Three rejections. Williams rejects negotiation at the planetary substrate's layer because the failable-unit mechanism does not reach planetary scope. Miller rejects ambient authority because it makes composition with untrusted code unprovable. The lab rejects classifier verification because same-family checks are not independent tests of the agent under examination. The rejections are not the same rejection. The substrate-structural alternative each tradition reaches for is the same alternative: alignment or protection carried by substrate architecture rather than by repeated local judgment. That three traditions reach for the same alternative for non-overlapping reasons is what makes the architectural commitment carry.
One implementation sketch
A short implementation sketch follows from the commitment for AI coding tools specifically. This is the lab's operative form, not the substance of the architectural argument.

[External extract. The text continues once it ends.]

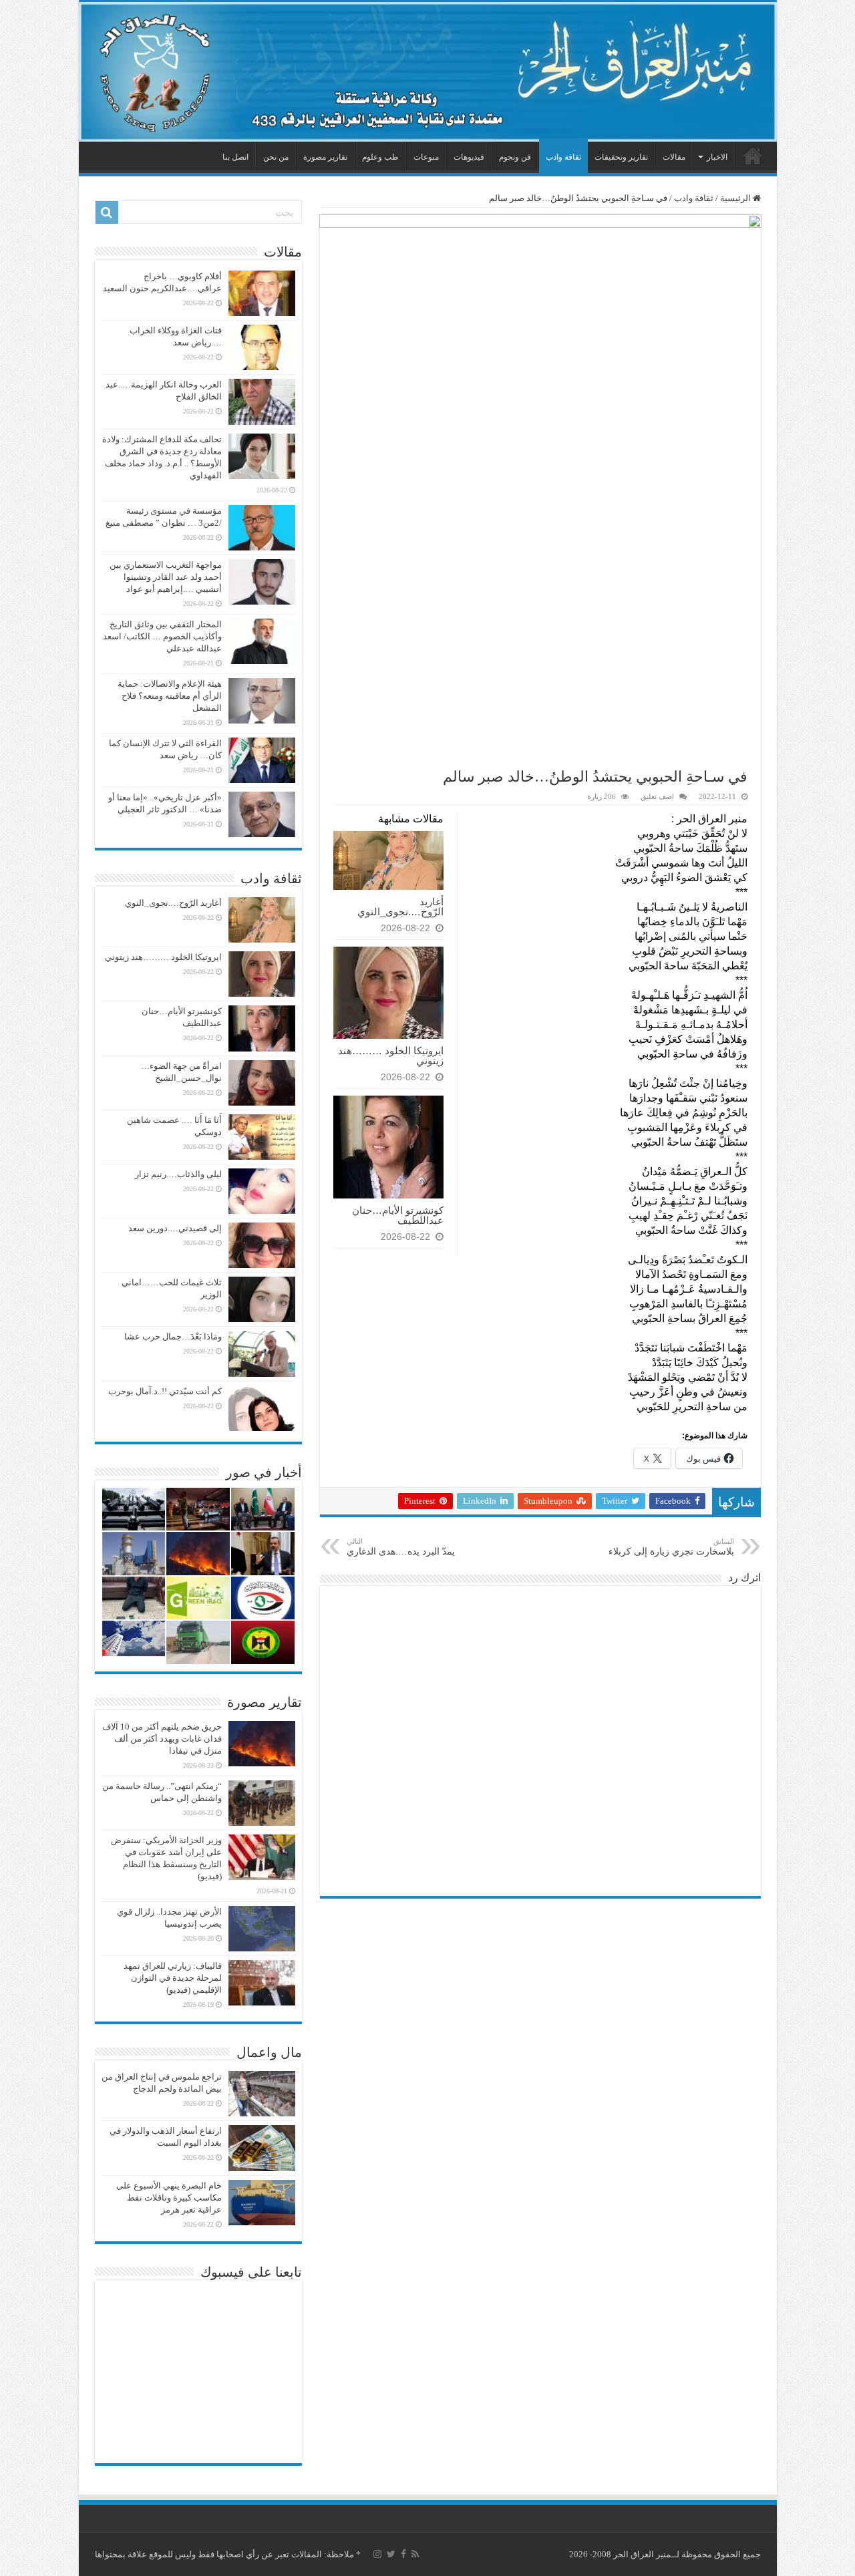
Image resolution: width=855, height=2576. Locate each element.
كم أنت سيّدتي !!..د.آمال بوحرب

Hooks (PreToolUse, SessionStart, the rest of the lifecycle event surface) are the natural integration point for built-in tool calls. Anthropic's Claude Code hook semantics give the integration surface cleanly: the hook returns one of four decisions (allow, deny, ask, defer) and the decision is enforced for the tools the hook covers. Caveats matter for production work. defer only works in non-interactive -p mode. Hook decisions do not bypass project / managed permission rules. MCP server tool calls have a reported deny-enforcement gap (anthropics/claude-code Issue #33106). The witness/actor primitive lives in the hook as a thin wrapper that consults the active grants, returns the decision, and appends the action's signature to the audit ledger.
"Auto-mode" can then mean cryptographic auto-mode rather than LLM-judged auto-mode. The user issues a session-root grant at SessionStart (what scope, which lineage as audience, how long). The PreToolUse hook checks every covered action against the grant. User-approval gestures on ask decisions issue attenuated sub-grants with their own scope and TTL. Revocation drops sub-grants selectively. The persistent allowlist pattern that today's tools default to becomes a stateful grant with a real lifetime, a real scope, and real attenuation.
The audit ledger records what was authorized, by whom, exercised by whom, against which grant, with the grant's issuance, exercise, expiry, and revocation events all in the chain. Any third party able to read the ledger can reconstruct the grant state at the time of each action and check both signatures against the published principal pubkey, under whatever tamper-evidence assumptions the chosen storage substrate carries.
Planner-LLMs are assigned to grant-formation: read the task, draft a scope, sign an attenuated sub-grant for the executor. The substrate handles verification of every subsequent action without another inference call. The same-family-classifier failure pattern does not apply in the verification path because there is no classifier in the action path.
Closing
Three traditions, three starting points, one substrate-structural commitment. Williams reaches it because selection cannot refine the planetary scope from inside a single trial. Miller reaches it because runtime checks cannot prove what capability discipline plus language semantics can prove compositionally. The lab reaches it because same-family classifiers cannot independently verify the agents they sit downstream of. Auto-mode tries to solve the per-action accountability problem with more inference. Permission composition at the substrate solves it with architecture. The substrate refuses to judge.